▶ [EXCERPTED TEXT]:
--------

Re: [PATCH v4 1/2] sched/fair: Check a task has a fitting cpu when updating misfit

From: Vincent Guittot
Date: Tue Jan 23 2024 - 03:32:39 EST


On Mon, 22 Jan 2024 at 10:59, Dietmar Eggemann <dietmar.eggemann@xxxxxxx> wrote:
>
> On 05/01/2024 23:20, Qais Yousef wrote:
> > From: Qais Yousef <qais.yousef@xxxxxxx>
> >
> > If a misfit task is affined to a subset of the possible cpus, we need to
> > verify that one of these cpus can fit it. Otherwise the load balancer
> > code will continuously trigger needlessly leading the balance_interval
> > to increase in return and eventually end up with a situation where real
> > imbalances take a long time to address because of this impossible
> > imbalance situation.
> >
> > This can happen in Android world where it's common for background tasks
> > to be restricted to little cores.
> >
> > Similarly if we can't fit the biggest core, triggering misfit is
> > pointless as it is the best we can ever get on this system.
> >
> > To be able to detect that; we use asym_cap_list to iterate through
> > capacities in the system to see if the task is able to run at a higher
> > capacity level based on its p->cpus_ptr. To do so safely, we convert the
> > list to be RCU protected.
> >
> > To be able to iterate through capacity levels, export asym_cap_list to
> > allow for fast traversal of all available capacity levels in the system.
> >
> > Test:
> > =====
> >
> > Add
> >
> > trace_printk("balance_interval = %lu\n", interval)
> >
> > in get_sd_balance_interval().
> >
> > run
> > if [ "$MASK" != "0" ]; then
> > adb shell "taskset -a $MASK cat /dev/zero > /dev/null"
> > fi
> > sleep 10
> > // parse ftrace buffer counting the occurrence of each valaue
> >
> > Where MASK is either:
> >
> > * 0: no busy task running
>
> ... no busy task stands for no misfit scenario?
>
> > * 1: busy task is pinned to 1 cpu; handled today to not cause
> > misfit
> > * f: busy task pinned to little cores, simulates busy background
> > task, demonstrates the problem to be fixed
> >
>
> [...]
>
> > + /*
> > + * If the task affinity is not set to default, make sure it is not
> > + * restricted to a subset where no CPU can ever fit it. Triggering
> > + * misfit in this case is pointless as it has no where better to move
> > + * to. And it can lead to balance_interval to grow too high as we'll
> > + * continuously fail to move it anywhere.
> > + */
> > + if (!cpumask_equal(p->cpus_ptr, cpu_possible_mask)) {
>
> Shouldn't this be cpu_active_mask ?

--------

▶ [RECORDS SHOWN]:
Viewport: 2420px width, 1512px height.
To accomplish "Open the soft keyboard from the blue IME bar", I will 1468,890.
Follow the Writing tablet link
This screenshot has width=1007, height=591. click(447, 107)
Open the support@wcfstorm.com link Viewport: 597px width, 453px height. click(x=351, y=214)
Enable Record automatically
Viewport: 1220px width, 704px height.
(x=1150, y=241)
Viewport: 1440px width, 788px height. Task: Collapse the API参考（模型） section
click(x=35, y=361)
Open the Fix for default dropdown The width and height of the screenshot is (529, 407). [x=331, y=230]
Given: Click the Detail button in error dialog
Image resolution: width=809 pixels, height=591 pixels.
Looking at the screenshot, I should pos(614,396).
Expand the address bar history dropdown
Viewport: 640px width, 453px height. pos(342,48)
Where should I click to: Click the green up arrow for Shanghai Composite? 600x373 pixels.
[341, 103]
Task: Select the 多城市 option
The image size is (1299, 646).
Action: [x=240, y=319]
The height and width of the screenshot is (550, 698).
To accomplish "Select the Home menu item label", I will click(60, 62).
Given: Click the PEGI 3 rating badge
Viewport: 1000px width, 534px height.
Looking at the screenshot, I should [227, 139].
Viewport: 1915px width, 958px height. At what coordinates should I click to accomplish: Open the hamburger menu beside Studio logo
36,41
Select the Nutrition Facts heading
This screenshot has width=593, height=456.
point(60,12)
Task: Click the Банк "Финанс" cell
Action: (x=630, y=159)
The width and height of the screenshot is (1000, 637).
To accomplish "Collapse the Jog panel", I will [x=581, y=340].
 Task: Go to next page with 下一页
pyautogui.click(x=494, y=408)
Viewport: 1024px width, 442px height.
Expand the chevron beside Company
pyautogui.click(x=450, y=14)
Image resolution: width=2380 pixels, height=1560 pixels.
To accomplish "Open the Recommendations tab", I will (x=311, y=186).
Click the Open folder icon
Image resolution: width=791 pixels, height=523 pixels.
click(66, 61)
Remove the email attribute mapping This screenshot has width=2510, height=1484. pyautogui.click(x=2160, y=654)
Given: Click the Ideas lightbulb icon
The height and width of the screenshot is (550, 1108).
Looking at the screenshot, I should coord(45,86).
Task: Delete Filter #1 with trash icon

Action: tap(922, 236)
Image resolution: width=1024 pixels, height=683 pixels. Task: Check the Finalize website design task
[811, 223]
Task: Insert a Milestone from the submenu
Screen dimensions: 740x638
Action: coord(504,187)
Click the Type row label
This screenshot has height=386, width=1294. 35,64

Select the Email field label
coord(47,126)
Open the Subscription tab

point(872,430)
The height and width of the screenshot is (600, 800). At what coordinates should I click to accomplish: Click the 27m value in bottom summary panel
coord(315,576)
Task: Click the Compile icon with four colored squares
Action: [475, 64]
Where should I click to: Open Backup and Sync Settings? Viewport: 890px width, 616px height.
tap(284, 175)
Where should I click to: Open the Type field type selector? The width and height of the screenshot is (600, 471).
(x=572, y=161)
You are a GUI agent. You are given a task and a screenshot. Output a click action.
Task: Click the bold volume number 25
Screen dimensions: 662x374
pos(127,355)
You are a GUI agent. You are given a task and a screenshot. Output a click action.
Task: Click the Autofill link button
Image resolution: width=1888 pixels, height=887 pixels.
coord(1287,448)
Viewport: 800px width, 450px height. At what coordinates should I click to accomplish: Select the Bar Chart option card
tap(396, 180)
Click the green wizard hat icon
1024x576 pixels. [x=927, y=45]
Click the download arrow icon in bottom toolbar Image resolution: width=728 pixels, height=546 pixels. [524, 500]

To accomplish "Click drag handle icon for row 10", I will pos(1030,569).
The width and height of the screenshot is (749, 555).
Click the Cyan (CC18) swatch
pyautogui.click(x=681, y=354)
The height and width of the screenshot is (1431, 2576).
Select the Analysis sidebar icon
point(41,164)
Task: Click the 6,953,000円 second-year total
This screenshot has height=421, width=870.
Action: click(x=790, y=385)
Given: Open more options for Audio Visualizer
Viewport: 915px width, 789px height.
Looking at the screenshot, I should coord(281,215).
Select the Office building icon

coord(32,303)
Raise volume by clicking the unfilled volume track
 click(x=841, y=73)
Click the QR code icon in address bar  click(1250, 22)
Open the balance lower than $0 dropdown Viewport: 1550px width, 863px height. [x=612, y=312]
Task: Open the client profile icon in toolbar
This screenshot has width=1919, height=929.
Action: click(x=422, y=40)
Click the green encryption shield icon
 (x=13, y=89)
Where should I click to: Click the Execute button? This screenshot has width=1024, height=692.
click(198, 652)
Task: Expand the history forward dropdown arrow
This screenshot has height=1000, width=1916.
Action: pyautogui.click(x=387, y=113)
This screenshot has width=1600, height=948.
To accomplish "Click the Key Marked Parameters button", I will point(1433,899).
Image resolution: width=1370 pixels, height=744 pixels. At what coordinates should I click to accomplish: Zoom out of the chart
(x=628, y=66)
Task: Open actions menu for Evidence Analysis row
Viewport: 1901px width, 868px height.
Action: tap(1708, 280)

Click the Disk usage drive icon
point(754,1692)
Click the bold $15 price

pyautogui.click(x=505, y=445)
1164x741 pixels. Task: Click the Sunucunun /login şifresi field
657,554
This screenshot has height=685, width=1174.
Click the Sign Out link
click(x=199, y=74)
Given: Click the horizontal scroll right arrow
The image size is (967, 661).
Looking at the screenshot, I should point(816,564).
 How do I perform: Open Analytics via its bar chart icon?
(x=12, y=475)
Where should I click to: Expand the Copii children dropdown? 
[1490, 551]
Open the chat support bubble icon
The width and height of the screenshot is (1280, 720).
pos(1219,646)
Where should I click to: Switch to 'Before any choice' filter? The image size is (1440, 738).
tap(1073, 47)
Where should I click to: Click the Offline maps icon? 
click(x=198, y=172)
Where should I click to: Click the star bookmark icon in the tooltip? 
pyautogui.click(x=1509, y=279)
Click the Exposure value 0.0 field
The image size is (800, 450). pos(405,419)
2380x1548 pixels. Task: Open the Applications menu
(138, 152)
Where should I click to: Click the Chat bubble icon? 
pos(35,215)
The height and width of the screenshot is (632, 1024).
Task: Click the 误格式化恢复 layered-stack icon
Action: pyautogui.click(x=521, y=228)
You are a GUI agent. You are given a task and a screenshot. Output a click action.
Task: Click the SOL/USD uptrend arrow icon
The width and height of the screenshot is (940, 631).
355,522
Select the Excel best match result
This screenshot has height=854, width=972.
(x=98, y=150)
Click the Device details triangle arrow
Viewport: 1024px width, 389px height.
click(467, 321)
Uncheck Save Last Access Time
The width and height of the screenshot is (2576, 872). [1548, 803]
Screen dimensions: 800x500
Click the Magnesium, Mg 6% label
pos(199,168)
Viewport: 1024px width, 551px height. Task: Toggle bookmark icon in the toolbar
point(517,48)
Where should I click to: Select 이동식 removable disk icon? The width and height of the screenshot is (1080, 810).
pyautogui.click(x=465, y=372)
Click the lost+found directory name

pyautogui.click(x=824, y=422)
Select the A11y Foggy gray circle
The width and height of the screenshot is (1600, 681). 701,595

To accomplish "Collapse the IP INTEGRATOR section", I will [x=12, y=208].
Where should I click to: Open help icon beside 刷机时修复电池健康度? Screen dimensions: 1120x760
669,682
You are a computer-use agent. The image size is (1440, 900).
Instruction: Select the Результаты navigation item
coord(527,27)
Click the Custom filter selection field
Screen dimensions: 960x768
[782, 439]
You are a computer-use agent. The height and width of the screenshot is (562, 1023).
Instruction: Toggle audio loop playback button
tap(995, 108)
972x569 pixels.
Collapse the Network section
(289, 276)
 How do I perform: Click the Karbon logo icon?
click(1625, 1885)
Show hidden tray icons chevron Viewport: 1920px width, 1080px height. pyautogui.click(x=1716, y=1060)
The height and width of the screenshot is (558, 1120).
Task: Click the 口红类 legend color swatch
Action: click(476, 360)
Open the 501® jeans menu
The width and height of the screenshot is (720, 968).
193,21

--------

▶ [REQUIRED WORK]:
a. Edit the records starting at the line containing "Viewport: 1024px width, 551px" and ending at the line containing "click(1625, 1885)", swapping "Collapse" for "Expand" and keeping everything else the same. Return only those lines.
b. Carry on writing the scheduler patch thread from the point where the text stops.
The records have nothing to do with the scheduler patch thread.

▶ [REPLIES]:
a.
Viewport: 1024px width, 551px height. Task: Toggle bookmark icon in the toolbar
point(517,48)
Where should I click to: Select 이동식 removable disk icon? The width and height of the screenshot is (1080, 810).
pyautogui.click(x=465, y=372)
Click the lost+found directory name

pyautogui.click(x=824, y=422)
Select the A11y Foggy gray circle
The width and height of the screenshot is (1600, 681). 701,595

To accomplish "Expand the IP INTEGRATOR section", I will [x=12, y=208].
Where should I click to: Open help icon beside 刷机时修复电池健康度? Screen dimensions: 1120x760
669,682
You are a computer-use agent. The image size is (1440, 900).
Instruction: Select the Результаты navigation item
coord(527,27)
Click the Custom filter selection field
Screen dimensions: 960x768
[782, 439]
You are a computer-use agent. The height and width of the screenshot is (562, 1023).
Instruction: Toggle audio loop playback button
tap(995, 108)
972x569 pixels.
Expand the Network section
(289, 276)
 How do I perform: Click the Karbon logo icon?
click(1625, 1885)

b.
>
> include/linux/cpumask.h
>
> * cpu_possible_mask- has bit 'cpu' set iff cpu is populatable
> * cpu_present_mask - has bit 'cpu' set iff cpu is populated
> * cpu_online_mask - has bit 'cpu' set iff cpu available to scheduler
> * cpu_active_mask - has bit 'cpu' set iff cpu available to migration
>
>
> > + unsigned long clamped_util = clamp(util, uclamp_min, uclamp_max);
> > + bool has_fitting_cpu = false;
> > + struct asym_cap_data *entry;
> > +
> > + rcu_read_lock();
> > + list_for_each_entry_rcu(entry, &asym_cap_list, link) {
> > + if (entry->capacity > cpu_cap) {
> > + cpumask_t *cpumask;
> > +
> > + if (clamped_util > entry->capacity)
> > + continue;
> > +
> > + cpumask = cpu_capacity_span(entry);
> > + if (!cpumask_intersects(p->cpus_ptr, cpumask))
> > + continue;
> > +
> > + has_fitting_cpu = true;
> > + break;
> > + }
> > + }
>
> What happen when we hotplug out all CPUs of one CPU capacity value?
> IMHO, we don't call asym_cpu_capacity_scan() with !new_topology
> (partition_sched_domains_locked()).
>
> > + rcu_read_unlock();
> > +
> > + if (!has_fitting_cpu)
> > + goto out;
> > }
> >
> > /*
> > @@ -5083,6 +5127,9 @@ static inline void update_misfit_status(struct task_struct *p, struct rq *rq)
> > * task_h_load() returns 0.
> > */
> > rq->misfit_task_load = max_t(unsigned long, task_h_load(p), 1);
> > + return;
> > +out:
> > + rq->misfit_task_load = 0;
> > }
> >
> > #else /* CONFIG_SMP */
> > @@ -9583,9 +9630,7 @@ check_cpu_capacity(struct rq *rq, struct sched_domain *sd)
> > */
> > static inline int check_misfit_status(struct rq *rq, struct sched_domain *sd)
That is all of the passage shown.